Stephen Tashi said:
The fact that a probability is called a "Bayesian" probability does not exempt it from being defined on a probability space.
But it means that any question that your uncertain about, such as "Is today Monday?" can have an associated probability. The issue is then just to assign probabilities to the exclusive and exhaustive cases: Monday & Heads, Monday & Tails, Tuesday & Heads, Tuesday & Tails. So your claim that Monday isn't an event is not true for Bayesian probability. Any statement with uncertainty can be an event.

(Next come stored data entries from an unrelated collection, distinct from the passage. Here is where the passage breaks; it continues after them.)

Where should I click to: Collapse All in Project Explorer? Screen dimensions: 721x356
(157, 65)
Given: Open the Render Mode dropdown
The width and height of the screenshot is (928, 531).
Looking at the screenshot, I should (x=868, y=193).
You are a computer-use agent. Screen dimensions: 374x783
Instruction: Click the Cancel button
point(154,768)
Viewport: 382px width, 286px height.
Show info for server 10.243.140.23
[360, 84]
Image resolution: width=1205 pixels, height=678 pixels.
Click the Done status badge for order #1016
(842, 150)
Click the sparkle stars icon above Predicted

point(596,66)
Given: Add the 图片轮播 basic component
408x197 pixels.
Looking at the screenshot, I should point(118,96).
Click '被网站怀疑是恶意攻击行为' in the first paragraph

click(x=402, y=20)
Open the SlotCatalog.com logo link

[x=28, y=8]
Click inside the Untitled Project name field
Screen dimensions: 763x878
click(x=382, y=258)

As you know, the usual scenario in applying Bayesian probability is to have a "prior" distribution on some probability space and then to compute a "posterior distribution" by conditioning on some event that can be defined in that space.
Yes, the obvious prior for the coin toss is P(H) = P(T) = 1/2. The difficulty is to calculate priors for P(Monday) and P(Tuesday). However, there is really only one choice that makes sense: P(Monday) = P(Tuesday) = 1/2. (Argument at the end)
Given these priors, we compute:
P(Awake) = P(Monday) + P(Tuesday) P(T)
(she's always awake on Monday, and she's awake on Tuesday only if it's tails).
So we conclude: P(Awake) = 3/4
Now finally we compute:
P(H | Awake) = P(H & Awake)/P(Awake)
Since P(H & Awake) only happens if it's Monday, then we can write: P(H & Awake) = P(H & Monday) = P(H) P(Monday) = 1/4
So we conclude:
P(H | Awake) = (1/4)/(3/4) = 1/3
Here's an argument for why P(Monday = 1/2):
First, note that if you told Sleeping Beauty that today is Monday, then she would have no reason to think heads more likely than tails, since the difference between them only shows up on Tuesday. So P(H | Monday) = 1/2.
Second, note that if you told Sleeping Beauty that the coin result was tails, then she would have no reason to think Monday more likely than Tuesday, since they are only different in the case of heads. So P(Monday | T) = 1/2.
Now, compute the conditional probability: P(Monday | H)
We can use Bayes' theorem to write that as:
P(Monday | H) = P(H | Monday) P(Monday)/P(H)
But we already have P(H | Monday) = P(H) = 1/2. So we get:
P(Monday | H) = P(Monday)
Finally, we compute:
P(Monday) = P(Monday | H) P(H) + P(Monday | T) P(T) = 1/2 P(Monday) + 1/4
which implies that P(Monday) = 1/2
As far as I can see, those statements have no mathematical interpretation in the theory of probability. The usual measure of "uncertainty" is the standard deviation of a random variable, which is not a probability. People do say informally that a probability is a "measure of uncertainty", but what is the mathematical definition for a "measure of uncertainty"?
It's subjective. There isn't a right or wrong answer, except that it has to obey the laws of conditional probability. However, in many cases of interest (such as this one), we can appeal to symmetry: If there are two possibilities, and there is no reason to think one more likely than the other, then the probability of each should be 1/2. That principle alone is enough to get unique probabilities in this case.